The 9-foot-tall candy statue is part of an art exhibit inspired by the G-20 summit in 2011, which took place in France. The exhibit includes a series of large candies wrapped with the flags of the G20 nations. The artwork, called "Candy Nations," was designed by French artist Laurence Jenkell, who said she wanted to "celebrate mankind." The exhibit, which has already been featured in 25 countries, was erected on the World Trade Center grounds this month.
— Michael F. Longo (@MikeLongoNYC) January 8, 2019
However, according to 9/11 victims groups, the proximity of the statue to Ground Zero is insensitive. Last year, families of 9/11 victims filed a lawsuit against Saudi Arabia over its support of the al-Qaeda terrorist group and its help facilitating the terrorist attacks on the US, Sputnik previously reported.
"I personally think the Saudi 'flag' candy display shows very poor judgment and a lack of empathy on the part of the Port Authority," Terry Strada, the chair of 9/11 Families & Survivors United for Justice Against Terrorism, recently told BuzzFeed News.
Strada did not immediately respond to Sputnik's request for comment.
Jenkell told BuzzFeed that she didn't expect the backlash caused by having the exhibit installed near Ground Zero.
"Given the unique and justified sensitivities surrounding the World Trade Center, it came to my mind to propose to remove the sculpture showcasing the flag of Saudi Arabia, or relocate it to a less sensitive location," she told BuzzFeed.
"But there is no way I can do such a thing, as the flag of Saudi Arabia is entirely part of the G-20, just like any other candy flag of this ‘Candy Nations' show. And G-20 is all about that: Peace, unity and love among mankind. Exactly [the] same meaning as my candy flags sculptures bringing joy and happiness to everyone on Earth."
On Monday, the Port Authority of New York and New Jersey revealed that it would be relocating the exhibition this week.
— Downtown Alliance (@DowntownNYC) January 3, 2019
"We have been in contact with the 9/11 Memorial and various stakeholders, and in full collaboration with the artist will relocate the exhibit from its current location," the Port Authority said in a recent statement. "We believe this solution respects the unique sensitivities of the site and preserves the artistic integrity of the exhibit." The Port Authority also confirmed that "Candy Nations" will be relocated to the Kennedy Airport AirTrain tram system this week.
In 2014, freelance writer Brian McGlinchey launched the 28Pages project to expose links between Saudi Arabia and the September 11 terror attacks. The project focused on declassifying 28 pages of a congressional report on the US Intelligence Community's activities before and after the terror attacks, according to the project's website.
— John C. Wieck (@c_wieck) January 10, 2019
The US government did partially declassify the 28 pages in 2016, but conducted about 90 redactions "due to national security" concerns that remain in place, according to the declassification review led by the Office of the Director of National Intelligence, Sputnik previously reported.

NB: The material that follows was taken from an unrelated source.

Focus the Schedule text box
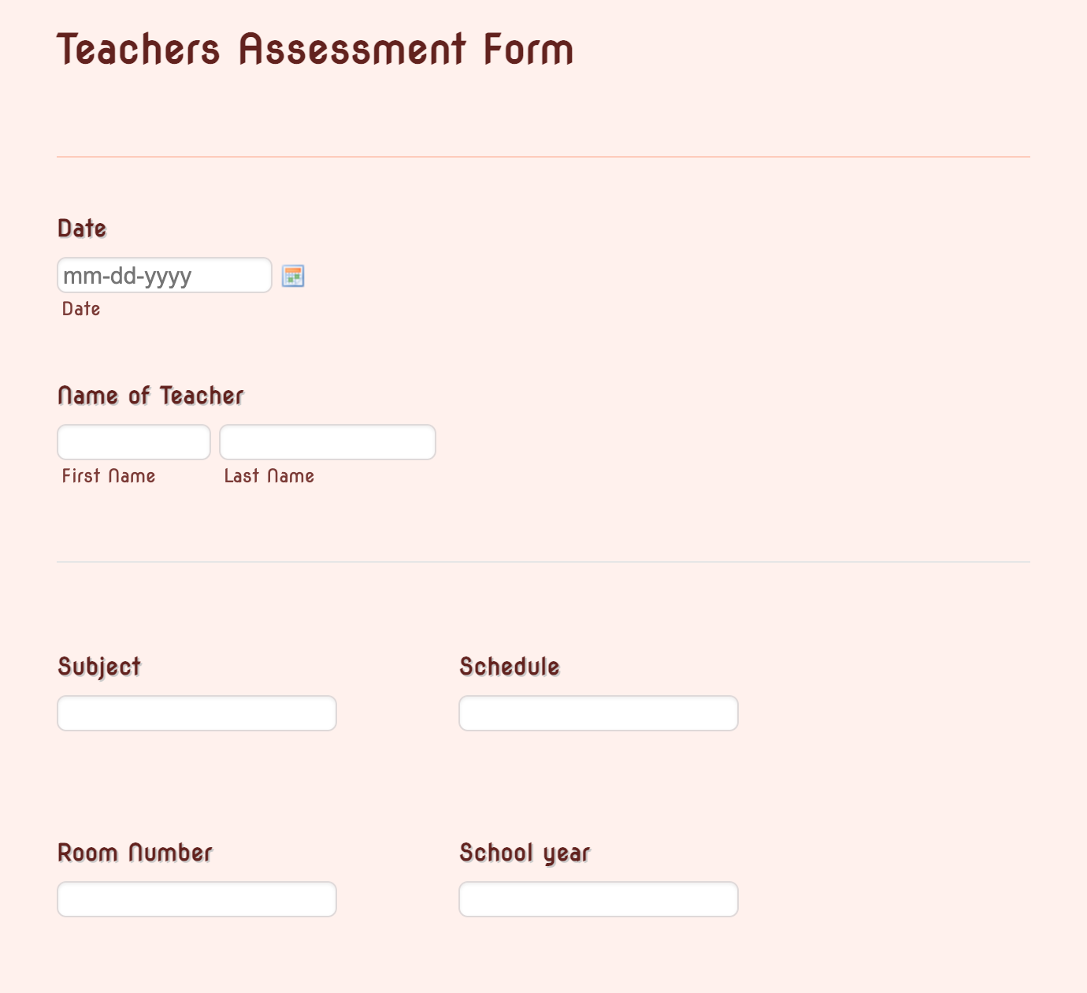The image size is (1087, 993). pos(598,712)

The partially declassified report released by Congress in July 2016 exposed that Saudi officials had direct connections to the 9/11 hijackers and possible involvement with supporting the attacks themselves. The report also showed that the FBI inexplicably failed to communicate to the CIA information about financial ties between Saudi royals and the 9/11 hijackers.

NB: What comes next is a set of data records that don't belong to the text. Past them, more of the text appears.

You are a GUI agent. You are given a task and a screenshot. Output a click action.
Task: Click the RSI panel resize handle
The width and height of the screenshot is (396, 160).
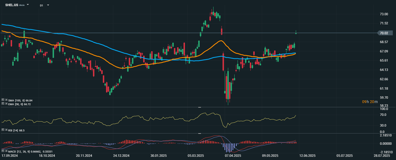coord(199,107)
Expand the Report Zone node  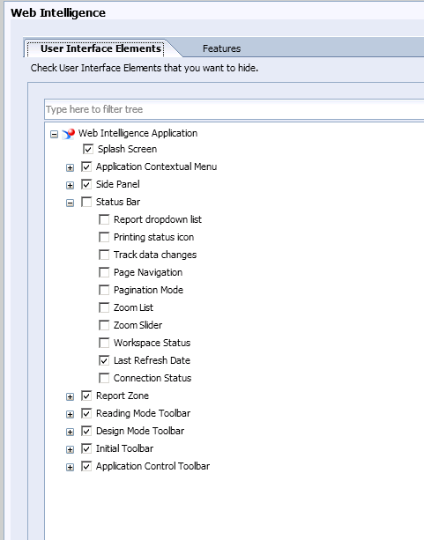tap(70, 396)
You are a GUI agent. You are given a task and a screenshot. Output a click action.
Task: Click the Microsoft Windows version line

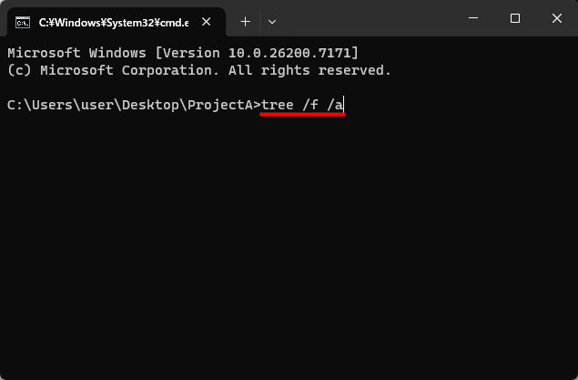(x=182, y=53)
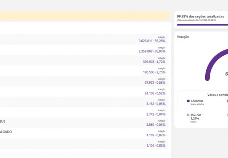The image size is (228, 158).
Task: Select the last row with 1.104 votes
Action: (x=156, y=145)
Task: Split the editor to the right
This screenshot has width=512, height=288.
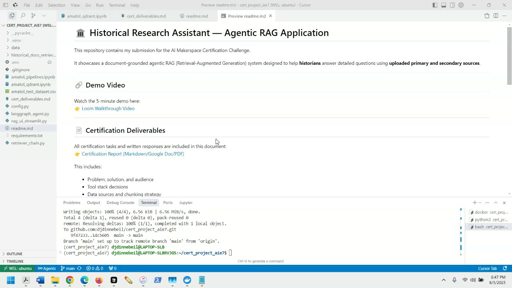Action: [x=496, y=16]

Earlier this summer, advocacy group declassify911.org created a petition calling on the US government to declassify and release unredacted copies of 9/11 documents currently withheld from the American public.

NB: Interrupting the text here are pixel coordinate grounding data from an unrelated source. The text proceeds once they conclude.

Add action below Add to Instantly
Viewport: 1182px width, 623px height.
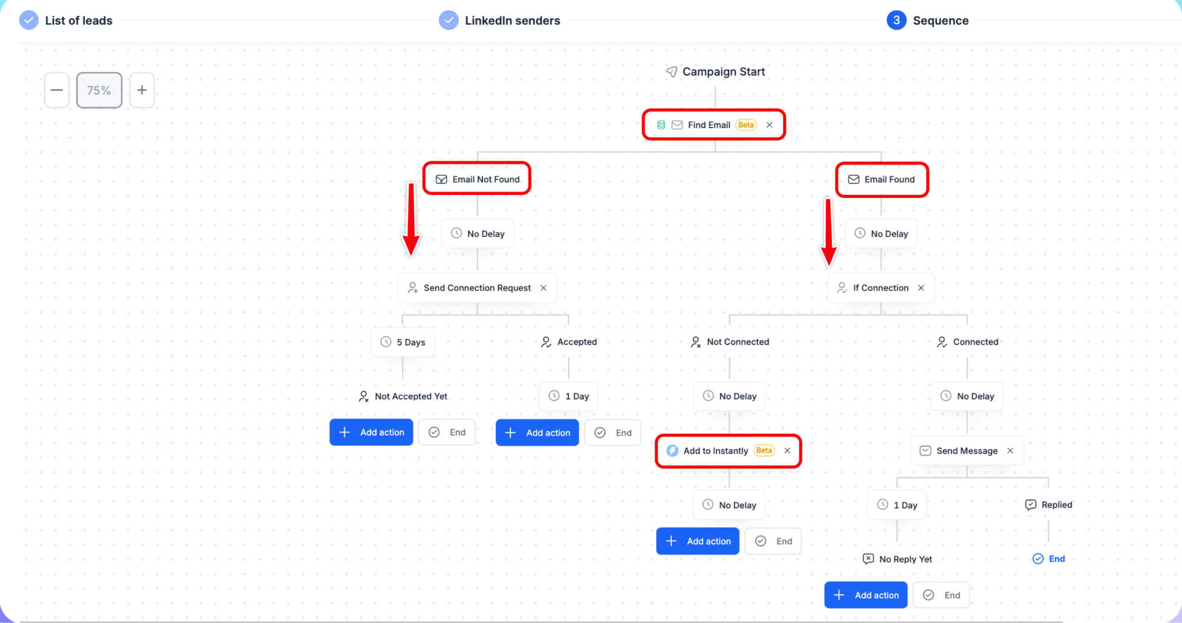698,541
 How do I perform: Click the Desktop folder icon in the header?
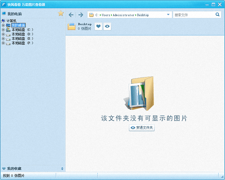(71, 26)
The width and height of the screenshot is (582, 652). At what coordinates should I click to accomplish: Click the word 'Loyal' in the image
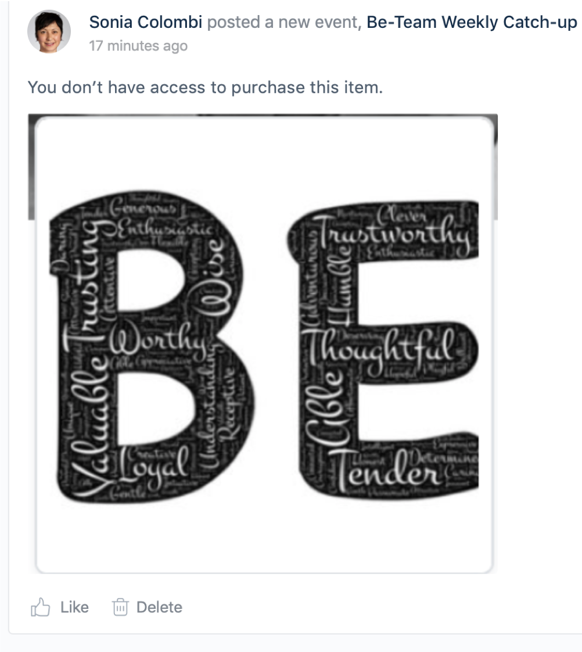(x=155, y=465)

"Those relatively minimal documents that have been released by the FBI have been heavily redacted and have concealed the key information identifying the persons who established the support network for the al-Qaeda hijackers," the group writes on its website.
"For example, an October 5, 2012, FBI report that was partially declassified in 2016 confirmed that Saudi government officials al-Thumairy and al-Bayoumi provided substantial assistance to the hijackers at the direction of other higher level Saudi government officials. But the names of those officials were redacted by the FBI, and the FBI has refused to publicly identify them," the advocacy group adds.